Coles Bay, Tasmania
Squeezed between the abrupt pink granite peaks of the Hazard Mountains, long stretches of undeveloped soft white sand beaches, and a cobalt blue sea full of marine life, Tasmania's Coles Bay and the Freycinet Peninsula are stunning, and kept us wondering how they could be so uncrowded when we visited recently. A small town on the east coast of Tasmania – and, notably, the first place in the world to ban plastic bags – it also happens to have some of the cleanest air on the planet. Yet despite those eco bona fides, it's also somehow a lot like the kind of beach town your grandparents used to visit: Less than 500 people live there full time, the shop clerks and waiters all know your name after a week, and you won't find a single chain restaurant. Everybody smiles constantly in Coles Bay, and, when the locals say g'day, they really mean it.
Coles Bay has been a favorite for decades among vacationing Tasmanians and yet, somehow, has remained largely off the radar of international visitors, much less visiting Australians (both of whom often shy away from visiting the region due to its reputation for foul weather). Coles Bay's secret is that it's located in a sizable rain shadow, created by the Hazard Mountains to the west that block much of the wind and wet weather. This translates to some 300 days of sunshine annually, making it a year-round destination.

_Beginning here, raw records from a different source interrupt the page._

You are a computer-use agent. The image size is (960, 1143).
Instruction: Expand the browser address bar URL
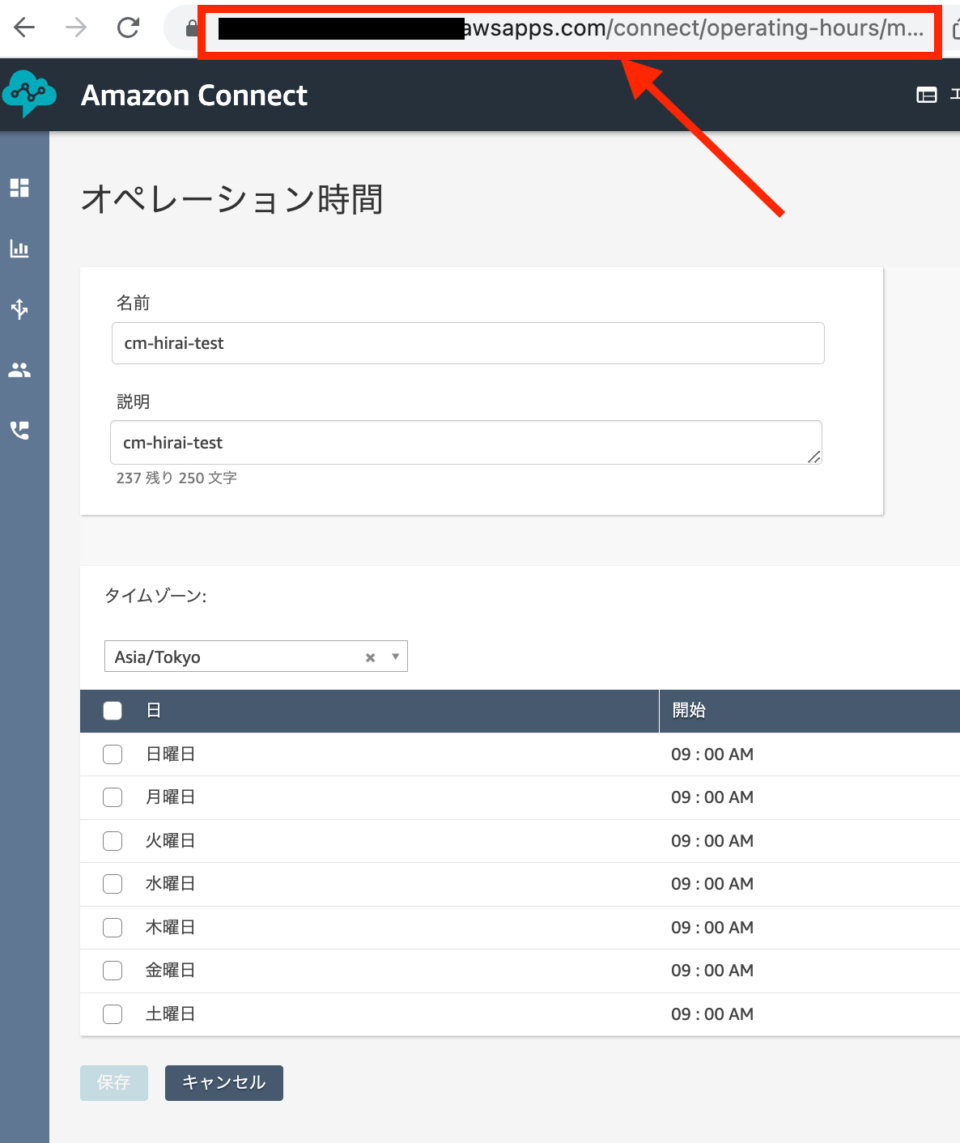pyautogui.click(x=570, y=28)
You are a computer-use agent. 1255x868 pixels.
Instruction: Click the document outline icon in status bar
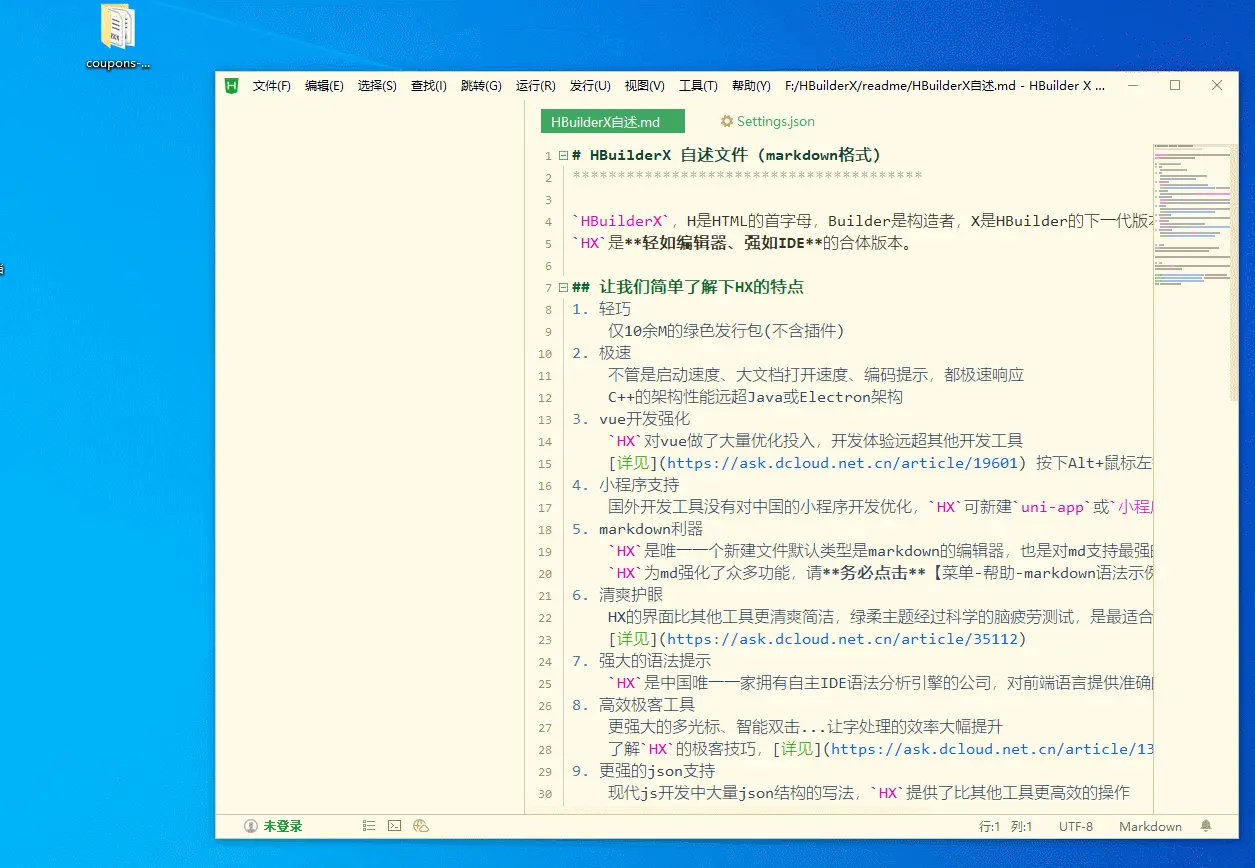368,826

The scenery is beautiful enough to spend the whole day sipping flat-whites (the Aussie version of cappuccino) and watching the clouds go by, but if action is what you're after, there's plenty of that as well. From sea kayaking on the calm waters of Great Oyster Bay and snorkeling in Honeymoon Bay's secluded coves to surfing the wave-rich Friendly Beaches and hiking the six-mile trail to picturesque Wineglass Bay's Hazard Beaches, the Freycinet Peninsula definitely kept us entertained. Much of the peninsula and park are only accessible by boat or on foot, but exploring the park is easy. The numerous trails in the Freycinet National Park are well marked, and go on for miles through the Tasmanian bush – providing opportunities for hiking and mountain biking. The Whitewater Wall, an area of granite sea cliffs inside the park, is well worth checking out if you like to rock climb. Bird-watching and wildlife viewing fill the gaps and are quite popular. A wide array of wildlife call the park home, from rare birds like the White Bellied Sea Eagle and Australasian Gannet to the famous and elusive Tasmanian Devil.

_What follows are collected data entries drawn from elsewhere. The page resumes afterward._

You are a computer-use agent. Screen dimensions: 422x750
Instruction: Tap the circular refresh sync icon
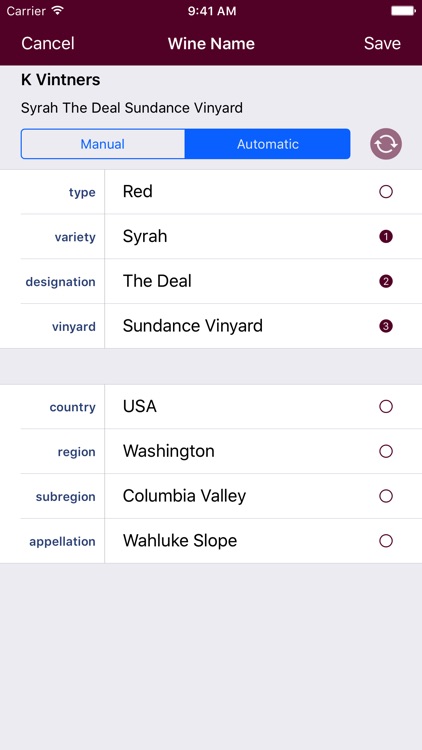[386, 144]
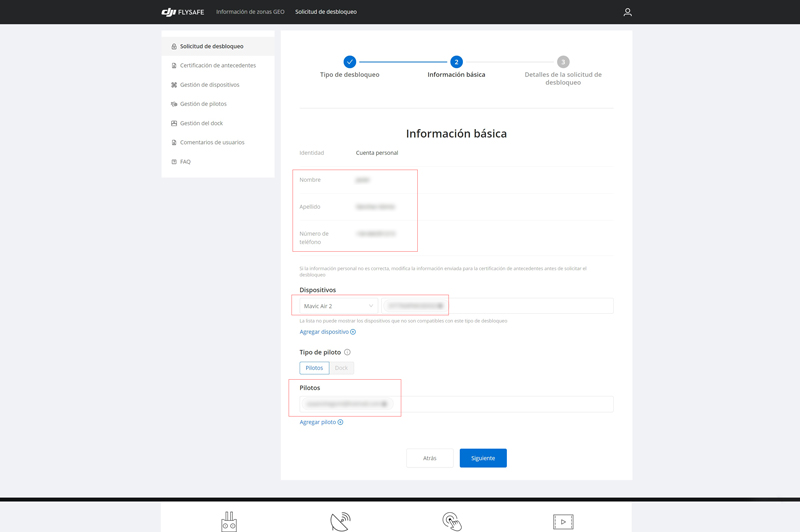Open Solicitud de desbloqueo in top navigation
The width and height of the screenshot is (800, 532).
[325, 12]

Small but far from unsophisticated, Coles Bay's restaurants like the Tombolo Café have been serving locally grown produce and fresh-caught seafood long before it was trendy, and its wood-fired pizzas are some of the best anywhere. The historic Freycinet Lodge, a renovated chateau that was built in 1934 and resides within the national park, is classically refined, environmentally sensitive, and elegant, and has abundant panoramic views of Great Oyster Bay and the Hazard Mountains on offer throughout (don't miss the fresh oysters served at the lodge's Bay Restaurant).
Still the allure of Coles Bay and the Freycinet Peninsula is the relative lack of people. A visit there left us feeling like we discovered some long-kept secret.